A narrativa fantástica versa sobre poder, magia e ancestralidade, reservando um espaço considerável para discutir ambição e vingança. As subtramas são bem costuradas ao plot central, mesclando ação e fantasia e o toque de humor característico das produções Marvel. Embora, deva admitir, a fantasia é um tanto pueril em certas passagens e o arco fantástico poderia ser mais aprofundado. No entanto, a ação é empolgante. As bem executadas sequências de luta e o emprego preciso do CGI garantem um visual exuberante. Shang-Chi é certeiro na construção de imagens impressionantes.
Em termos narrativos, o longa apropria-se sabiamente de referências e elementos de épicos chineses de artes marciais. Um exemplo é a bela sequência de embate entre Wenwu e Li, quando os personagens se encontram pela primeira vez, no melhor estilo Wuxia. Este se trata de um gênero chinês tanto literário quanto cinematográfico, onde a fantasia encontra as artes marciais e lutas de espadas ocorrem em mundos medievais situados em planos fantásticos. O conceito da luta se aproxima da coreografia de uma dança, com movimentos precisos e suaves.
Ainda assim, no resultado final, a nova aventura do MCU se aproxima mais do cinemão americano do que de exemplares chineses do gênero fantasia, como os êxitos O Tigre e o Dragão e O Clã das Adagas Voadoras ou o belíssimo Herói. Talvez por isso mesmo, a crítica americana tenha sido tão taxativa nas comparações com O Senhor dos Anéis – pelo simples fato de o filme contar com uma batalha épica no clímax, dragões e lutas com arco e flecha. O que prova o quanto a crítica americana tem um repertório de referências bastante limitado… O fato é que poderia ter abraçado mais o conceito de filmes fantásticos chineses e não se preocupar tanto em seguir a cartilha da grife Marvel. O longa não frustra exatamente o espectador que nutria expectativas quanto a um longa que fugisse da zona de conforto, mas, aqui e ali, nota-se como a produção poderia ter sido mais audaciosa.

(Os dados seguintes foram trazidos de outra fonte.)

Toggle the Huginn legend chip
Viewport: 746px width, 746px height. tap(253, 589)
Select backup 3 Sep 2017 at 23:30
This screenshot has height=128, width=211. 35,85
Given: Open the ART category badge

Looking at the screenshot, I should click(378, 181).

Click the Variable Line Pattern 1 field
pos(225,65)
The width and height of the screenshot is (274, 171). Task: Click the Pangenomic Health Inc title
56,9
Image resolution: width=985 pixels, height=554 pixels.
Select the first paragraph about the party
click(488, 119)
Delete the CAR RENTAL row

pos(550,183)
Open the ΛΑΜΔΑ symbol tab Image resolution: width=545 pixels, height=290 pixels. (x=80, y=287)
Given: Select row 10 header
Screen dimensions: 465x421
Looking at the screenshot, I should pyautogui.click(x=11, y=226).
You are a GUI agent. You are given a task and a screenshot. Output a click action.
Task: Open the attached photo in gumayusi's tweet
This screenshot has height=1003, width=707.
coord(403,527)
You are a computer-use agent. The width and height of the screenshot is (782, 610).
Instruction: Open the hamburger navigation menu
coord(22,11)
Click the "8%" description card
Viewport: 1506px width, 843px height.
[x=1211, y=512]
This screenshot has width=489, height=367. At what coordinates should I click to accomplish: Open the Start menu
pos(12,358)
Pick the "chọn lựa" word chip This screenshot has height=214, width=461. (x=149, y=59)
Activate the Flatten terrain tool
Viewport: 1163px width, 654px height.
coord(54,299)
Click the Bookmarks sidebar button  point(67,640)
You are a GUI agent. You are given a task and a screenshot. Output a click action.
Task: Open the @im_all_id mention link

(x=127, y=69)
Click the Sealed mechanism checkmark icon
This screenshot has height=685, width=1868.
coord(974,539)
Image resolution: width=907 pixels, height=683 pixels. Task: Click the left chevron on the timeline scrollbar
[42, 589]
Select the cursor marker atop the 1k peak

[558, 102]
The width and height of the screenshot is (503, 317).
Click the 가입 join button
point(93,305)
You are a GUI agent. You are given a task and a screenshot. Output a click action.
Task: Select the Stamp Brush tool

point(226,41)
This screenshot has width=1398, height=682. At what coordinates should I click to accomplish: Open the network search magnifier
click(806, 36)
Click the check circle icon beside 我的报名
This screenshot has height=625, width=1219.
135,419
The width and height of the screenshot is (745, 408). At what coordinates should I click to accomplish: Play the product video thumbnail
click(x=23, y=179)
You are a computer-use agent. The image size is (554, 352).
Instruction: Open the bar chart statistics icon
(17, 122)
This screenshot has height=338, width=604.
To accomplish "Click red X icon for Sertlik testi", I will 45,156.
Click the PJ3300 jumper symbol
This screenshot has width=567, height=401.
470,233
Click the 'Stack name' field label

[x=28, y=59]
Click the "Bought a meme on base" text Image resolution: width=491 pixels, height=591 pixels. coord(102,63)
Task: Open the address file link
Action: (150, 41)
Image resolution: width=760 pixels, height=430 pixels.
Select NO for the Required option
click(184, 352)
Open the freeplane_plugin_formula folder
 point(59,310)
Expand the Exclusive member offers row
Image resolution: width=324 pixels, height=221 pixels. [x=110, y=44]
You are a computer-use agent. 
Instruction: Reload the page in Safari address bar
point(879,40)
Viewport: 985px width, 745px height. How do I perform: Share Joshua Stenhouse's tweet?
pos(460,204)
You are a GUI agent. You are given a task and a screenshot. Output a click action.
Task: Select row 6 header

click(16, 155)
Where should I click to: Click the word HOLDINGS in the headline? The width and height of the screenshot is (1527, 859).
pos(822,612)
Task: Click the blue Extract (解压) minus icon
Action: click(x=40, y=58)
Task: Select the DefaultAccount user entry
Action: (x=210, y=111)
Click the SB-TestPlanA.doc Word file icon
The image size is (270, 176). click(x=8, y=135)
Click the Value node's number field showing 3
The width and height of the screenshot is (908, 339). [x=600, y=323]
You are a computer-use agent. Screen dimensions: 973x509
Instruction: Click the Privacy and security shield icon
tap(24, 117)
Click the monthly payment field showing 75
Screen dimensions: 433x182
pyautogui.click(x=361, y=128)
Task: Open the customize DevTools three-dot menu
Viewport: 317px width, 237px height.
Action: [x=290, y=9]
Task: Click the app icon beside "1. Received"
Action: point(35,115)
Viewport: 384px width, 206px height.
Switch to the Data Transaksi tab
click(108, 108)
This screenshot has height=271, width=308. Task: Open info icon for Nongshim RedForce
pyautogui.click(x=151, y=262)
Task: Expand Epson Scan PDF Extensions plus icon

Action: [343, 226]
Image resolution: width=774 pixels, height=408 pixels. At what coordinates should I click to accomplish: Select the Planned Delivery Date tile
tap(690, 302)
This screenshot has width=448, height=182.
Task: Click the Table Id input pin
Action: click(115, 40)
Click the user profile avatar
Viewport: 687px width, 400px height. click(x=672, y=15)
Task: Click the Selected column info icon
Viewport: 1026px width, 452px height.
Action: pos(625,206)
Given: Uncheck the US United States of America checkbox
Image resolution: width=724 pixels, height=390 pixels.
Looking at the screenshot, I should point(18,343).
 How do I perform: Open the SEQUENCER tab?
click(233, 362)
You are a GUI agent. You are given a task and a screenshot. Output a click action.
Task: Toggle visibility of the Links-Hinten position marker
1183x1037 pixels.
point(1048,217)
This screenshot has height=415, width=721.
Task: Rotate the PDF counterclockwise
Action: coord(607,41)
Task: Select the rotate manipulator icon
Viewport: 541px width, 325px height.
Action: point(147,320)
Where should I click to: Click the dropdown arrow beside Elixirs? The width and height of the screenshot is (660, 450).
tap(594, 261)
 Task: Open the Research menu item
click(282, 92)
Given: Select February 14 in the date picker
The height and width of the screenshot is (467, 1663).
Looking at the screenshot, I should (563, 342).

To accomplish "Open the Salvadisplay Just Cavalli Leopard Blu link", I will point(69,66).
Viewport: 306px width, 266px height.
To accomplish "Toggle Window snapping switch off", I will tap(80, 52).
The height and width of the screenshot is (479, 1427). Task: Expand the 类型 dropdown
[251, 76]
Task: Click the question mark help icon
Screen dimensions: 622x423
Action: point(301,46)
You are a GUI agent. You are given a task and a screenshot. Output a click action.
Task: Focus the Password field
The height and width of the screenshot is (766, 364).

Simu Liu, o intérprete de Shang-Chi, é bastante competente como herói de ação e mostra uma ótima presença de cena. Felizmente, cumpre bem seu papel o que evita que acabe eclipsado por um personagem com uma natureza mais interessante e elaborada do que o herói que dá título ao longa. Originalmente, Shang-Chi era filho de Fu Manchu nos quadrinhos. Um personagem egresso da literatura pulp de Sax Rohmer. Com o passar do tempo, percebeu-se o quanto o tipo era problemático em vários aspectos, sendo um personagem constantemente associado a estereótipos racistas. Além disso, a Marvel Studios não detém os direitos cinematográficos de Fu Manchu para reinventá-lo e redimi-lo. Dessa forma, o longa faz do obstáculo uma oportunidade, e aproveita para consertar dois equívocos de uma só vez.
Explico: um dos vilões mais emblemáticos das histórias em quadrinhos estreladas pelo Homem de Ferro, o Mandarim, ganhou uma releitura duvidosa e bastante controversa no terceiro longa do Vingador Dourado – lançado em 2013 – que enfureceu os fãs. No enredo, o ator Trevor Slattery (vivido por Ben Kingsley) havia sido contratado para se passar pelo terrorista, em uma crítica ao estereótipo racista com que o personagem era retratado em sua mídia original. Esse foi o grande plot twist de Homem de Ferro 3 e o produtor e hoje manda chuva da Marvel, Kevin Feige, defendeu a decisão criativa, alegando que o Mandarim não possui, de fato, uma história definitiva de origem nas HQs. Mesmo repleta de boas intenções, a caracterização do personagem não agradou. E aqui, Kingsley até brinca com o fato, fazendo uma espécie de mea culpa.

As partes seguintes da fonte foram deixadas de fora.